-------- RECORDS TO PROCESS --------
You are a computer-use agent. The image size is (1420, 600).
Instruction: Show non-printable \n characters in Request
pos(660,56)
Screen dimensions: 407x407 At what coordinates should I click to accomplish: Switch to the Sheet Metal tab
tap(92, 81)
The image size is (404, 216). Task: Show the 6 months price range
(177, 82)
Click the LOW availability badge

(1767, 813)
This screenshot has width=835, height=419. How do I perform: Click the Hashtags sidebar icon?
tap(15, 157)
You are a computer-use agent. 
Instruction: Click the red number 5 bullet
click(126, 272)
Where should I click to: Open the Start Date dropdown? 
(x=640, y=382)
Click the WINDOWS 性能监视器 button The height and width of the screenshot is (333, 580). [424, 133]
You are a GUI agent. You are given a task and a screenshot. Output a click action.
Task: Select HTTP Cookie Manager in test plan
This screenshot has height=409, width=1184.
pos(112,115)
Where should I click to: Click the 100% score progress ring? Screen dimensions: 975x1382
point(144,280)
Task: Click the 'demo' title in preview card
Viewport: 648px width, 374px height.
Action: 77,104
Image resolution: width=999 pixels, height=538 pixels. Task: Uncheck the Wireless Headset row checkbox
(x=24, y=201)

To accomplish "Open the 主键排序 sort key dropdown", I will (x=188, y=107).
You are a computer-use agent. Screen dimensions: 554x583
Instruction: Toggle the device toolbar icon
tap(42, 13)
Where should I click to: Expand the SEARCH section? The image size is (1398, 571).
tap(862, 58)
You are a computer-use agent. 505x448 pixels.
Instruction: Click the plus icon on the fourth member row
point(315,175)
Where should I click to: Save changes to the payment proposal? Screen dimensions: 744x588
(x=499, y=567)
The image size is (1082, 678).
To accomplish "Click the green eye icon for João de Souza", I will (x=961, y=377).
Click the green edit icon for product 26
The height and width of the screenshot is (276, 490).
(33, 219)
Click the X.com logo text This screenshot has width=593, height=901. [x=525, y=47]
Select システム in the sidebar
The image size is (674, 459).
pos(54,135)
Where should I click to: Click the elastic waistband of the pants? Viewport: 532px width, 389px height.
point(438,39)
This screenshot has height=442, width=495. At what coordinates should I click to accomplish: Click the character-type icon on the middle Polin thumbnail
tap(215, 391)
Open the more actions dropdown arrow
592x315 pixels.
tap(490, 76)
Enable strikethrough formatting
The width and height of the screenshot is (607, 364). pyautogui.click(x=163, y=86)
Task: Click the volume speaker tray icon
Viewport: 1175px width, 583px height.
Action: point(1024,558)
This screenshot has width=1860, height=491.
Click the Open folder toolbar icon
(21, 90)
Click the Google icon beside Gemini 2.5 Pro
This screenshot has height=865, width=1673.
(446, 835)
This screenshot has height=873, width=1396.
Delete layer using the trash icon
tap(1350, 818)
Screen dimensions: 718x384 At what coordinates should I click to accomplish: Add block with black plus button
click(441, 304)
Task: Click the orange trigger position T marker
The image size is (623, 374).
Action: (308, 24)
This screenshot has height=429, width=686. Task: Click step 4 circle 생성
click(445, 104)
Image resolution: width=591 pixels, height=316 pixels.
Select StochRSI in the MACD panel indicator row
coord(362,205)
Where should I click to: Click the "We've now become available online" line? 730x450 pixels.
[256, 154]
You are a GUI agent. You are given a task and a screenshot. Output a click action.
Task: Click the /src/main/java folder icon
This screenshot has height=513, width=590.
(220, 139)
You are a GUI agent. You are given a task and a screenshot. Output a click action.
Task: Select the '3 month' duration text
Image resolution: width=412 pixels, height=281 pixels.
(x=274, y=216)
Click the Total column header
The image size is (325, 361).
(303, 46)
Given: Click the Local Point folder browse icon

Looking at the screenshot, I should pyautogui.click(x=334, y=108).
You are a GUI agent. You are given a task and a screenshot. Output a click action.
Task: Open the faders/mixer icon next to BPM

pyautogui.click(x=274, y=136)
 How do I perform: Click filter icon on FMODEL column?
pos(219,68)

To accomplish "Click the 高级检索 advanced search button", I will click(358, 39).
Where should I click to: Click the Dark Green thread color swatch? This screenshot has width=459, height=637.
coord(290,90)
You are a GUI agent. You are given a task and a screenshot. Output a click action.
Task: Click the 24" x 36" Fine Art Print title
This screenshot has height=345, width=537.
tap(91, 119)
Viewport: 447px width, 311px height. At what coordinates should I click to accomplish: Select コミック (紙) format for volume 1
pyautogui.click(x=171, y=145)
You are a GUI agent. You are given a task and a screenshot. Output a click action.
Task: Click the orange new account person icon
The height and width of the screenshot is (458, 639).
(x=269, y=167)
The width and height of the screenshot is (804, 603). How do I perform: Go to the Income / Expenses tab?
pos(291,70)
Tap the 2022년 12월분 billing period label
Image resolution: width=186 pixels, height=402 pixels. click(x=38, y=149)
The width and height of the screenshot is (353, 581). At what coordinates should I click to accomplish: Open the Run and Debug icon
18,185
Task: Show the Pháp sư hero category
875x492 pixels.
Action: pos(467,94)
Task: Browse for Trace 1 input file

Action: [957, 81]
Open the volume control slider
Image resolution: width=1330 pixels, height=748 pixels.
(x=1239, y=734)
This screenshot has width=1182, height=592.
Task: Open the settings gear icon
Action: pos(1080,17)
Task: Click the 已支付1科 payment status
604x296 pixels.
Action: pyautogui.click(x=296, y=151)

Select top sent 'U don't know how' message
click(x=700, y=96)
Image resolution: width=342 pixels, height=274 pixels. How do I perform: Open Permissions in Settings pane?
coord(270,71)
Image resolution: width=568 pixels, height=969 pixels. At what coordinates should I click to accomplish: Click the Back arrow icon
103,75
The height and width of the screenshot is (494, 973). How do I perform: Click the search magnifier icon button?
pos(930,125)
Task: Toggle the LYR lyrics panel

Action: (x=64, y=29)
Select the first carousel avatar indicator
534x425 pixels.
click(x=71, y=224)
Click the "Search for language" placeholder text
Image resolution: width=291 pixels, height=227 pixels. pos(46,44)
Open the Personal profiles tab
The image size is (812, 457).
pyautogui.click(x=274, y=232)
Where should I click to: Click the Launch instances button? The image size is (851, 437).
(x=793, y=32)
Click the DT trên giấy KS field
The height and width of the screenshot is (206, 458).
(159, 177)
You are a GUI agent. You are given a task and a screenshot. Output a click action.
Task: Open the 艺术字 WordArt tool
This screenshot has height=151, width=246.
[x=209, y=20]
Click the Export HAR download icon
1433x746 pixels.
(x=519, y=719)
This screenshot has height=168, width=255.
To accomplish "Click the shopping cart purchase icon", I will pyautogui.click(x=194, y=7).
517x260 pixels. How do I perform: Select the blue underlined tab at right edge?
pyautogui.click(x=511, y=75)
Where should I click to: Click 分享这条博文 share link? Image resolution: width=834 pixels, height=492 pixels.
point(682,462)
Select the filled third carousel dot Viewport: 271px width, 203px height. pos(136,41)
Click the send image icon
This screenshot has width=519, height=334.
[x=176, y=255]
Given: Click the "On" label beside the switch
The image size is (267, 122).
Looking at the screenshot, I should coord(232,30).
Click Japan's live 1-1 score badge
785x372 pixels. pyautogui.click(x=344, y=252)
--------
EXERCISE DIRECTIONS
Each entry is to be output exactly as it was written.

RESULT BELOW
You are a computer-use agent. The image size is (1420, 600).
Instruction: Show non-printable \n characters in Request
pos(660,56)
Screen dimensions: 407x407 At what coordinates should I click to accomplish: Switch to the Sheet Metal tab
tap(92, 81)
The image size is (404, 216). Task: Show the 6 months price range
(177, 82)
Click the LOW availability badge

(1767, 813)
This screenshot has width=835, height=419. How do I perform: Click the Hashtags sidebar icon?
tap(15, 157)
You are a computer-use agent. 
Instruction: Click the red number 5 bullet
click(126, 272)
Where should I click to: Open the Start Date dropdown? 
(x=640, y=382)
Click the WINDOWS 性能监视器 button The height and width of the screenshot is (333, 580). [424, 133]
You are a GUI agent. You are given a task and a screenshot. Output a click action.
Task: Select HTTP Cookie Manager in test plan
This screenshot has height=409, width=1184.
pos(112,115)
Where should I click to: Click the 100% score progress ring? Screen dimensions: 975x1382
point(144,280)
Task: Click the 'demo' title in preview card
Viewport: 648px width, 374px height.
Action: 77,104
Image resolution: width=999 pixels, height=538 pixels. Task: Uncheck the Wireless Headset row checkbox
(x=24, y=201)

To accomplish "Open the 主键排序 sort key dropdown", I will (x=188, y=107).
You are a computer-use agent. Screen dimensions: 554x583
Instruction: Toggle the device toolbar icon
tap(42, 13)
Where should I click to: Expand the SEARCH section? The image size is (1398, 571).
tap(862, 58)
You are a computer-use agent. 505x448 pixels.
Instruction: Click the plus icon on the fourth member row
point(315,175)
Where should I click to: Save changes to the payment proposal? Screen dimensions: 744x588
(x=499, y=567)
The image size is (1082, 678).
To accomplish "Click the green eye icon for João de Souza", I will (x=961, y=377).
Click the green edit icon for product 26
The height and width of the screenshot is (276, 490).
(33, 219)
Click the X.com logo text This screenshot has width=593, height=901. [x=525, y=47]
Select システム in the sidebar
The image size is (674, 459).
pos(54,135)
Where should I click to: Click the elastic waistband of the pants? Viewport: 532px width, 389px height.
point(438,39)
This screenshot has height=442, width=495. At what coordinates should I click to accomplish: Click the character-type icon on the middle Polin thumbnail
tap(215, 391)
Open the more actions dropdown arrow
592x315 pixels.
tap(490, 76)
Enable strikethrough formatting
The width and height of the screenshot is (607, 364). pyautogui.click(x=163, y=86)
Task: Click the volume speaker tray icon
Viewport: 1175px width, 583px height.
Action: point(1024,558)
This screenshot has width=1860, height=491.
Click the Open folder toolbar icon
(21, 90)
Click the Google icon beside Gemini 2.5 Pro
This screenshot has height=865, width=1673.
(446, 835)
This screenshot has height=873, width=1396.
Delete layer using the trash icon
tap(1350, 818)
Screen dimensions: 718x384 At what coordinates should I click to accomplish: Add block with black plus button
click(441, 304)
Task: Click the orange trigger position T marker
The image size is (623, 374).
Action: (308, 24)
This screenshot has height=429, width=686. Task: Click step 4 circle 생성
click(445, 104)
Image resolution: width=591 pixels, height=316 pixels.
Select StochRSI in the MACD panel indicator row
coord(362,205)
Where should I click to: Click the "We've now become available online" line? 730x450 pixels.
[256, 154]
You are a GUI agent. You are given a task and a screenshot. Output a click action.
Task: Click the /src/main/java folder icon
This screenshot has height=513, width=590.
(220, 139)
You are a GUI agent. You are given a task and a screenshot. Output a click action.
Task: Select the '3 month' duration text
Image resolution: width=412 pixels, height=281 pixels.
(x=274, y=216)
Click the Total column header
The image size is (325, 361).
(303, 46)
Given: Click the Local Point folder browse icon

Looking at the screenshot, I should pyautogui.click(x=334, y=108).
You are a GUI agent. You are given a task and a screenshot. Output a click action.
Task: Open the faders/mixer icon next to BPM

pyautogui.click(x=274, y=136)
 How do I perform: Click filter icon on FMODEL column?
pos(219,68)

To accomplish "Click the 高级检索 advanced search button", I will click(358, 39).
Where should I click to: Click the Dark Green thread color swatch? This screenshot has width=459, height=637.
coord(290,90)
You are a GUI agent. You are given a task and a screenshot. Output a click action.
Task: Click the 24" x 36" Fine Art Print title
This screenshot has height=345, width=537.
tap(91, 119)
Viewport: 447px width, 311px height. At what coordinates should I click to accomplish: Select コミック (紙) format for volume 1
pyautogui.click(x=171, y=145)
You are a GUI agent. You are given a task and a screenshot. Output a click action.
Task: Click the orange new account person icon
The height and width of the screenshot is (458, 639).
(x=269, y=167)
The width and height of the screenshot is (804, 603). How do I perform: Go to the Income / Expenses tab?
pos(291,70)
Tap the 2022년 12월분 billing period label
Image resolution: width=186 pixels, height=402 pixels. click(x=38, y=149)
The width and height of the screenshot is (353, 581). At what coordinates should I click to accomplish: Open the Run and Debug icon
18,185
Task: Show the Pháp sư hero category
875x492 pixels.
Action: pos(467,94)
Task: Browse for Trace 1 input file

Action: [957, 81]
Open the volume control slider
Image resolution: width=1330 pixels, height=748 pixels.
(x=1239, y=734)
This screenshot has width=1182, height=592.
Task: Open the settings gear icon
Action: pos(1080,17)
Task: Click the 已支付1科 payment status
604x296 pixels.
Action: pyautogui.click(x=296, y=151)

Select top sent 'U don't know how' message
click(x=700, y=96)
Image resolution: width=342 pixels, height=274 pixels. How do I perform: Open Permissions in Settings pane?
coord(270,71)
Image resolution: width=568 pixels, height=969 pixels. At what coordinates should I click to accomplish: Click the Back arrow icon
103,75
The height and width of the screenshot is (494, 973). How do I perform: Click the search magnifier icon button?
pos(930,125)
Task: Toggle the LYR lyrics panel

Action: (x=64, y=29)
Select the first carousel avatar indicator
534x425 pixels.
click(x=71, y=224)
Click the "Search for language" placeholder text
Image resolution: width=291 pixels, height=227 pixels. pos(46,44)
Open the Personal profiles tab
The image size is (812, 457).
pyautogui.click(x=274, y=232)
Where should I click to: Click the Launch instances button? The image size is (851, 437).
(x=793, y=32)
Click the DT trên giấy KS field
The height and width of the screenshot is (206, 458).
(159, 177)
You are a GUI agent. You are given a task and a screenshot. Output a click action.
Task: Open the 艺术字 WordArt tool
This screenshot has height=151, width=246.
[x=209, y=20]
Click the Export HAR download icon
1433x746 pixels.
(x=519, y=719)
This screenshot has height=168, width=255.
To accomplish "Click the shopping cart purchase icon", I will pyautogui.click(x=194, y=7).
517x260 pixels. How do I perform: Select the blue underlined tab at right edge?
pyautogui.click(x=511, y=75)
Where should I click to: Click 分享这条博文 share link? Image resolution: width=834 pixels, height=492 pixels.
point(682,462)
Select the filled third carousel dot Viewport: 271px width, 203px height. pos(136,41)
Click the send image icon
This screenshot has width=519, height=334.
[x=176, y=255]
Given: Click the "On" label beside the switch
The image size is (267, 122).
Looking at the screenshot, I should coord(232,30).
Click Japan's live 1-1 score badge
785x372 pixels. pyautogui.click(x=344, y=252)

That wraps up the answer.